_Page extract_.
**********
Laramie schools make quick gains with teamwork, focus
LARAMIE -- The two girls argued.
"No, no, it's my turn," one girl said.
She read the large-print sentence in the bright, magazine-size book on the table in front of her.
The six first-graders were told to alternate reading sentences in groups of three. One student was pulled away from the table into the reading specialist's office. It was her turn for a regular assessment of her reading skills. Progress was then reported to the student's teacher.
While they were gone, one group stopped reading, started messing around. Principal Liann Brenneman happened to walk into the room. She knew the lesson. She stepped in and set them back on track. A few minutes later, the teacher returned and Brenneman handed over the lesson.
Staff members know what's going on in their building. At Spring Creek Elementary School, teachers meet to discuss data collected about individual students once a month. All students are assessed three times a year -- some more and some less. The school only gives assessments that drive instruction.
"If you don't know how students are doing, you don't know what to do," Brenneman said.
Teachers had to learn how to understand the tests, which was difficult for those who had been teaching for 20 to 30 years, said Debbie Bush, instructional facilitator at Slade Elementary School. The results were enough for some teachers to come around.
Albany County School District 1 has the highest graduation rate of Wyoming's top 10 largest schools -- and it has been going up for years. The district has made significant gains on the 11th-grade Performance Assessment for Wyoming Students. While most of the state struggles on the writing test, 11th-grade writing scores in the Albany County district jumped nearly 30 percentage points in two years, with 83.6 percent scoring proficient or advanced in 2008. More than half of the district's graduates receive Hathaway Scholarships based on academic merit.
These numbers don’t prove that the district is fully preparing students to leave school. But they do show that the district has been able to turn things around -- in a short amount of time.
The Microsoft model
One-third of the students at Slade Elementary leave the school every year.
Almost 40 percent receive assistance through the federal free- and reduced-price lunch program. The racial and ethnic makeup is diverse by Wyoming standards -- about 32 percent of students identify as Hispanic, black, Asian or American Indian.
Slade also boasts pretty high test scores, especially in math, where more than 90 percent of students tested proficient or advanced in third, fifth and sixth grades last year.
Slade does well because the teachers catch students early, said Principal Heather Moro. Slade students are regularly tested for progress and learn according to their needs. Teachers review test data constantly to determine what helps students. Faculty members discuss those needs at a monthly data team meeting.
Albany County District 1 had no internal method to test students for reading when Recht entered the district six years ago. The state WyCAS test, the predecessor to PAWS, measured achievement but not progress. Schools determined what information they needed and then found a system to collect the data they needed. Instead of waiting three years to make the change -- one year to research, one to pilot and one to implement -- they tried something different right away.
Throughout the district, change happens in response to problems -- immediately, Recht said. He likened the approach to that of technology companies. Problem happens, define needs, implement solution, assess success, repeat.
He also cut meetings by 50 percent and made teacher evaluations shorter, quicker and more flexible to give time back to teachers.
"When you overburden people, nothing gets accomplished," Recht said.
Each school operates as a small learning community. The district gives the schools the resources they need without asking many questions, because requests are usually data-based.
**********
_Data records_.

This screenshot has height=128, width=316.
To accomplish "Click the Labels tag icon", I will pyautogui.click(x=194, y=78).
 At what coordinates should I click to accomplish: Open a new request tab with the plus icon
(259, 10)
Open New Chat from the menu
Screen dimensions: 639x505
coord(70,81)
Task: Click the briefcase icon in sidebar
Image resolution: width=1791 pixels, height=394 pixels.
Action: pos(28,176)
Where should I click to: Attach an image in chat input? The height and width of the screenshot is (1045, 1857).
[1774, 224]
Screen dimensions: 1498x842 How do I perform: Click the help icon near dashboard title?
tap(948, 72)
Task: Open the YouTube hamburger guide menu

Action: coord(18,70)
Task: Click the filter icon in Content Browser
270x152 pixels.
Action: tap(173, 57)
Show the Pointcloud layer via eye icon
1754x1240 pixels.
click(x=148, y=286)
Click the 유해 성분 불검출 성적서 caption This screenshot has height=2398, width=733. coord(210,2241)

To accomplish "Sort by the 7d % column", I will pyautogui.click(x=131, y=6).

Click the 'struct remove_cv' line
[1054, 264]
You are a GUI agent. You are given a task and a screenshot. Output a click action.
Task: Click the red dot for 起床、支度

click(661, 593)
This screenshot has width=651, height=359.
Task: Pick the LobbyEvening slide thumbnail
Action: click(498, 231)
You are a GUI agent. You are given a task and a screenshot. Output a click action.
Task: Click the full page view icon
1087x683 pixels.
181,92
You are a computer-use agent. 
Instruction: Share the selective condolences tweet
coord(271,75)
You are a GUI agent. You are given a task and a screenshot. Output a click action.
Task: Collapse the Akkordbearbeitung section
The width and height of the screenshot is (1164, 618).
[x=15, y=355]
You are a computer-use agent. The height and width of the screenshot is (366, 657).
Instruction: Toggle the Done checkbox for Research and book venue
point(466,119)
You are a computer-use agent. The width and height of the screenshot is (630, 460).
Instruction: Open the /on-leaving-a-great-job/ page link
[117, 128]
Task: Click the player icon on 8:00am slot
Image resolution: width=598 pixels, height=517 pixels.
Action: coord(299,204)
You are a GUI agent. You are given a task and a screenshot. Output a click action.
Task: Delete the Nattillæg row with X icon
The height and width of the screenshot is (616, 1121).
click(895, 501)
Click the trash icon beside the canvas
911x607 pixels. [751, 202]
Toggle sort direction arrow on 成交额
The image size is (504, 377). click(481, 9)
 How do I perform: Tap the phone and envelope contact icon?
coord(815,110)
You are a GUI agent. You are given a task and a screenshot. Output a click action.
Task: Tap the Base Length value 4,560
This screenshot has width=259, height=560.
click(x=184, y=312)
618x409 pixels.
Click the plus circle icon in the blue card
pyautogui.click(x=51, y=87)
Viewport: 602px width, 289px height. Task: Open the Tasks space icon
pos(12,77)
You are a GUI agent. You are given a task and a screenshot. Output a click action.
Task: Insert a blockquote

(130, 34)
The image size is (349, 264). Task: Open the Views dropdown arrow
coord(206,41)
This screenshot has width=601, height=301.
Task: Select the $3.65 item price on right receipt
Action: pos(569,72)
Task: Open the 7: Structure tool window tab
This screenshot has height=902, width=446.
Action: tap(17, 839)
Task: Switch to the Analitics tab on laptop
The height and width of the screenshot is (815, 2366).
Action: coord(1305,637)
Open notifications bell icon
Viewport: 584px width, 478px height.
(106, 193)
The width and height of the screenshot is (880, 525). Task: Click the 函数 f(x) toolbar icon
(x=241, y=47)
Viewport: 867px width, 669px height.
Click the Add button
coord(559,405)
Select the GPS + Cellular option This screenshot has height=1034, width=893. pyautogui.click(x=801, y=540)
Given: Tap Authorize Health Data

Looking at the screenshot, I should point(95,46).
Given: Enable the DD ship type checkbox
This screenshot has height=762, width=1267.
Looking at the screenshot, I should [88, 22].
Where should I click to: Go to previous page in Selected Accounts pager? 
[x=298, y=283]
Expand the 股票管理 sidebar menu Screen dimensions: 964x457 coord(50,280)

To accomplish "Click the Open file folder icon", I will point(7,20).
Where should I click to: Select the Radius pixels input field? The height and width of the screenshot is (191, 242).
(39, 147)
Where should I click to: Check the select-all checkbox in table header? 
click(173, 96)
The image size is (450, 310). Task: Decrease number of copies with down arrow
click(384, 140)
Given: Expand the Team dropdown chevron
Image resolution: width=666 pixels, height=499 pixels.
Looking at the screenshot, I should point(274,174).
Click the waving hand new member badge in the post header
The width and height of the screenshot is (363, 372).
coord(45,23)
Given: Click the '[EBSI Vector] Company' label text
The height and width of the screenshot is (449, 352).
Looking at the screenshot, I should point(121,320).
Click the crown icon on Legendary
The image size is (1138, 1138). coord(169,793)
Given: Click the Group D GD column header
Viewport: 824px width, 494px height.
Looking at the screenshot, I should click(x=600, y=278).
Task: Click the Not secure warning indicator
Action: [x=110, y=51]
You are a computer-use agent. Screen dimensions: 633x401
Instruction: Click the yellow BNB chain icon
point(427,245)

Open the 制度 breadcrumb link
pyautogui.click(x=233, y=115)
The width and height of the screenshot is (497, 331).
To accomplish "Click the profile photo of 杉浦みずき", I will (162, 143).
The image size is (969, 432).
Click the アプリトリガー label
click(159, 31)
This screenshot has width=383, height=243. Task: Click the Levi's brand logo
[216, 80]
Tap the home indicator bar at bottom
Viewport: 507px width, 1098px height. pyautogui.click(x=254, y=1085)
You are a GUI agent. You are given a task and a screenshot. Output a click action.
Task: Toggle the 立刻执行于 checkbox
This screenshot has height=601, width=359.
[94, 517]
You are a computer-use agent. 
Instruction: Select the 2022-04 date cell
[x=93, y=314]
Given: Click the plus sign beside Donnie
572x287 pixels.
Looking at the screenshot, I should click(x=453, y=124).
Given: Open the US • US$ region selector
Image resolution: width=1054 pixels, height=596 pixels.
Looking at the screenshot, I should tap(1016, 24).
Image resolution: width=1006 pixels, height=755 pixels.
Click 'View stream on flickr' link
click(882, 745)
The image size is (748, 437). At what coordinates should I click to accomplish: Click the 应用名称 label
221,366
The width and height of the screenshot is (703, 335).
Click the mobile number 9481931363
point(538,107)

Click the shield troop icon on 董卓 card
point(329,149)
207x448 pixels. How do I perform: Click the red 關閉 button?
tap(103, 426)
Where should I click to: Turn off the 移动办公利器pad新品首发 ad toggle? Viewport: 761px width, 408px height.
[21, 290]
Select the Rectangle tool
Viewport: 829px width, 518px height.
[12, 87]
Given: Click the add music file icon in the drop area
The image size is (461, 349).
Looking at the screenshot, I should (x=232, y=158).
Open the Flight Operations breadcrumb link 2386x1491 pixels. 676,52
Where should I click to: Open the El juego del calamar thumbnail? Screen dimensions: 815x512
**********
_Stated goal_.
In the article on Laramie schools, what share of Albany County 11th-graders scored proficient or advanced on the writing test in 2008?

_Response_.
83.6 percent